I can picture them still holding onto the coziness of their sleep with untamed bedheads and quiet play in their rooms.
A new day meant a new opportunity to linger at an undiscovered park or pool, and endless places to picnic. On the days that got long, I arranged play with friends or age-appropriate outings. There was always a week of two of specialty camps thrown in to break up their summer, too.
Where did playtime go?
The organic nature of summers past has become stiff with sports schedules and practices for my teen and tween. I no longer dictate the framework of our summer months.
I’m not sure they notice it, but as I write this, I feel as though I’ve lost a bit of their childhood somewhere along the way.

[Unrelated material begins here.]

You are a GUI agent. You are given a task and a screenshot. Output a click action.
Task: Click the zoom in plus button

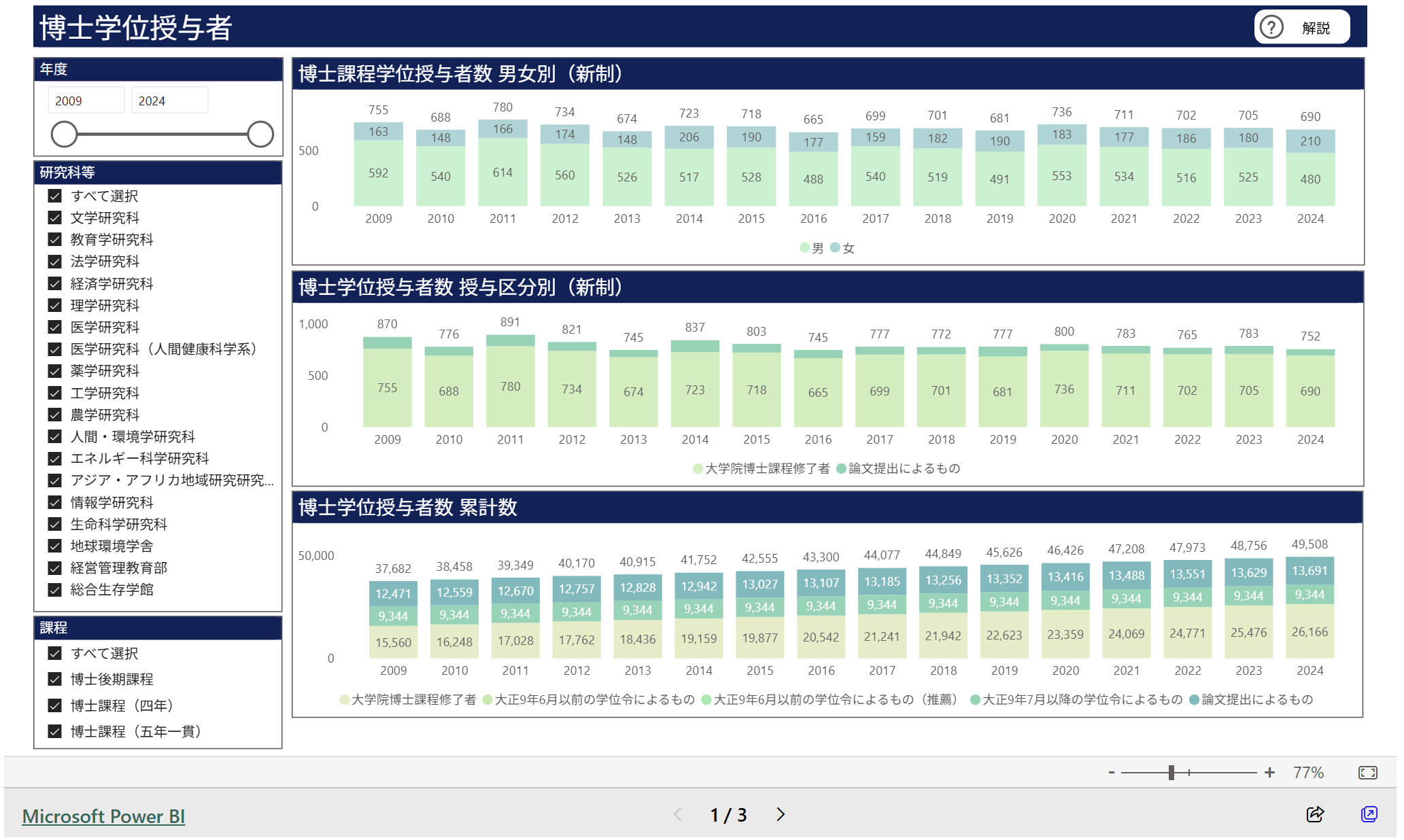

As I guide them through these middle years, I want to teach them how to carry the playtime of youth into their adult years, too.

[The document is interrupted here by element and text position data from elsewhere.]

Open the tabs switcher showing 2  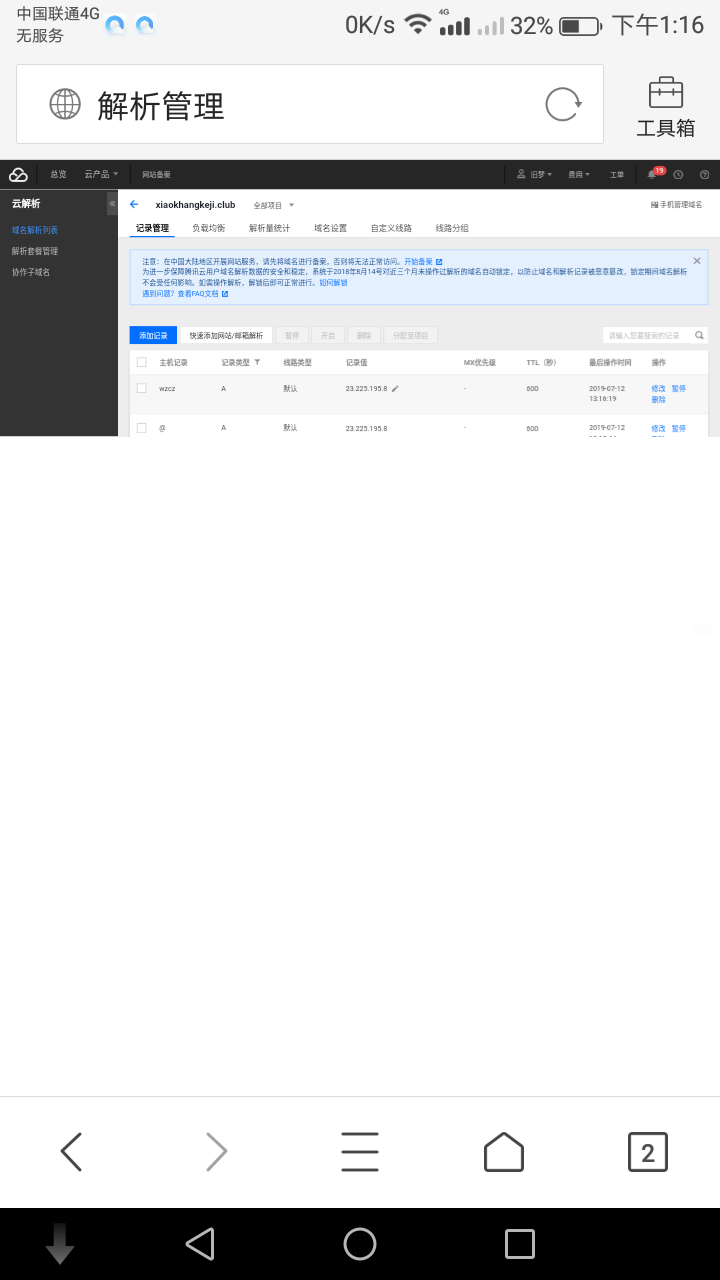coord(647,1152)
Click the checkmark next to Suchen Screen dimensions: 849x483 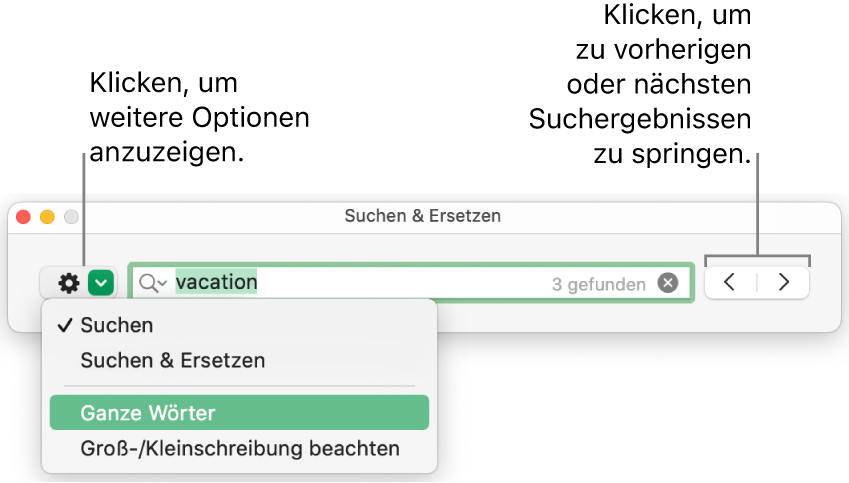pos(65,325)
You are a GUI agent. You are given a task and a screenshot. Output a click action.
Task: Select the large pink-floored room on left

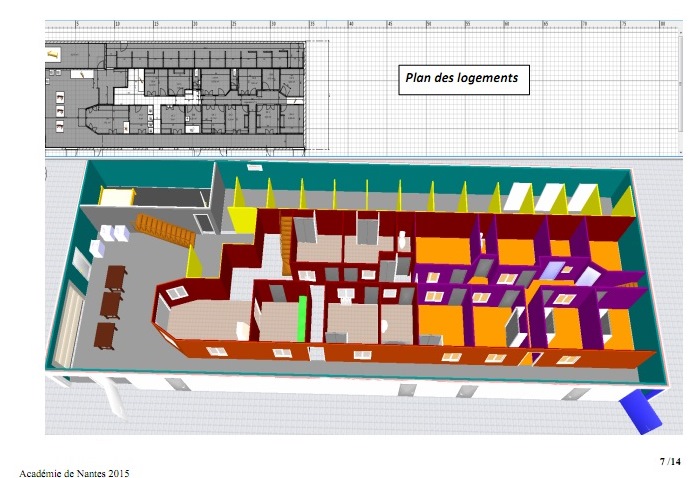(205, 320)
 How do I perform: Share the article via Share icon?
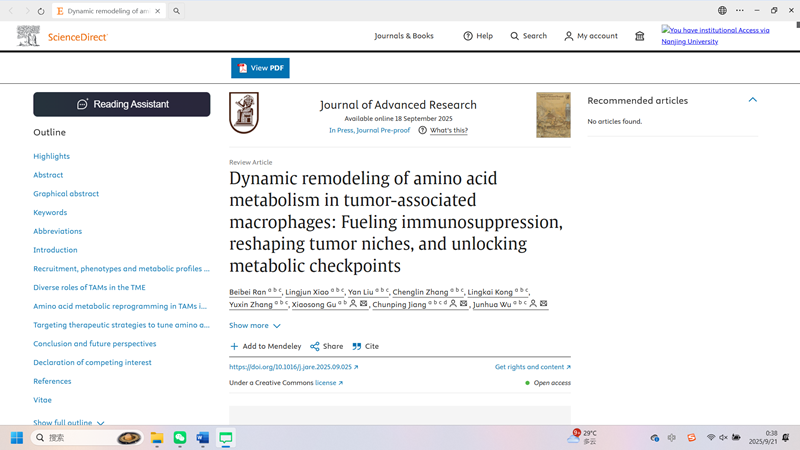point(315,346)
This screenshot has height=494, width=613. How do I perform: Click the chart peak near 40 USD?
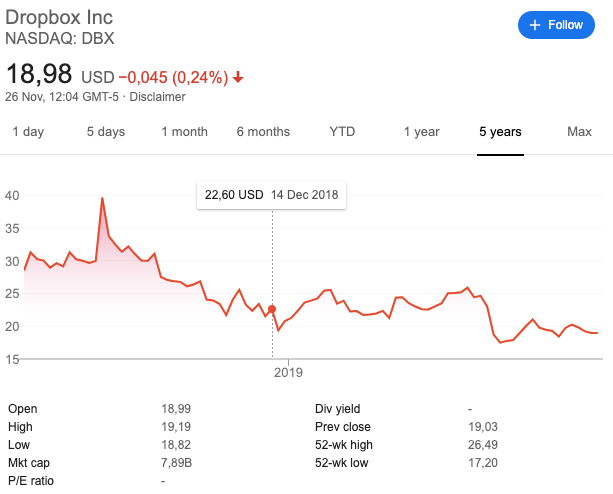[102, 198]

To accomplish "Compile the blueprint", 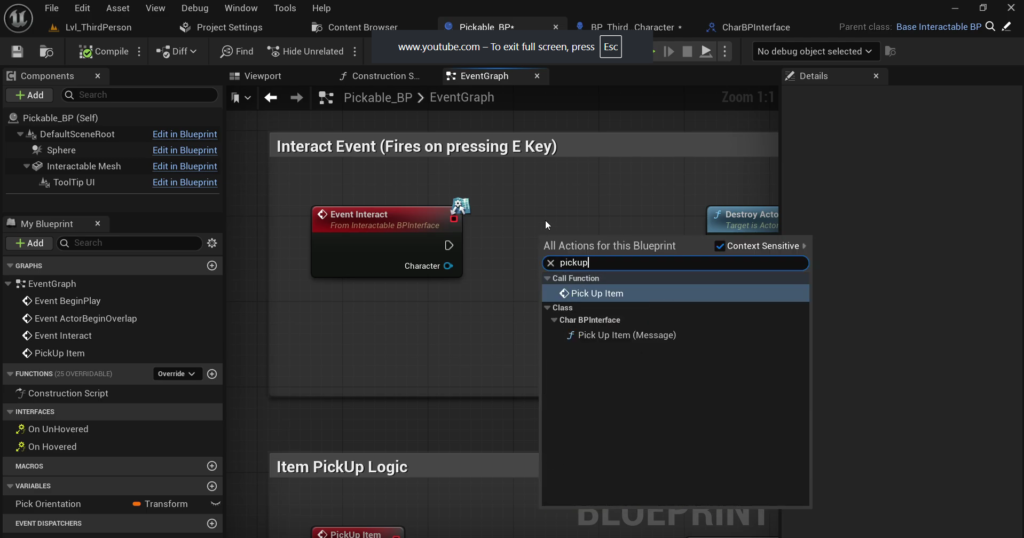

It isn’t easy with academic pressures. We’ve all heard the statistics about students losing a portion of what they learned — known as the dreaded “summer slide” — during their three months off for summer vacation.
And on top of that — with the number of years remaining for my son until college now numbered on a single hand — summer school and college-test preparation might be unavoidable realities, too.
So I’m trying to incorporate inventive ways to keep my kids’ skills sharp without sacrificing their precious summer down time.
Some classes require summer reading for high school. I encourage my kids to get away from the couch and find a place outdoors to do that same work.
Though I may get an eye roll or two when I mention this idea, I believe such mandatory summer reading should surely feel more like relaxing while lying in a hammock or floating in a kayak.
SAT / ACT pressures
There’s also the threat of pre-SAT/ACT testing lurking around the corner. I hear of a lot of parents spending loads of time and money shuffling their kids around to focus on it in the summer months. While there are great local businesses that offer test-prep courses, I’ve discovered some online opportunities I’m hoping will keep us from spending more time running around in the car.
Khan Academy (khanacademy.org) is a FREE online resource that offers virtual learning options, including brushing up on various skills, plus college-test prep work “created in partnership with the authors of the test themselves,” said Elizabeth Slavitt, a representative with the nonprofit program for all ages.
Embracing a hobby
While my tween daughter still finds joy perfecting her back flips on the trampoline, my older son has forsaken that pastime for the delight he finds in hours of video games playing. The notion and intrigue of “play” seems immature to him.
Fortunately, alongside of their sports, they both love for music. While they’ve both had years of music lessons, they find the most joy in writing their own songs or downloading songs they can teach themselves. Hearing my downstairs come alive with all the noise of music and creativity gives me hope that kind of play isn’t going away anytime soon.
My tween is increasingly replacing play with socializing. For my teen, meanwhile, socializing is play.
They do play — it just looks a little different.
I’ve realized that, for them, summer days with busy sports schedules aren’t rat races, they’re a celebration of playtime teen/tween style, complete with stops for frozen yogurt on the way home.
They’re finding their summers — not grown up exactly, but not childish either.
I see the peace on their faces after they’ve spent an hour resting and reading in the sun. I hear the music of their hearts sing out in my home. And I think, OK, I may not be setting the schedule, but I see summer all around me.
And then I sigh, and all of a sudden it seems more like summer.
Time to go grab the bug spray and play.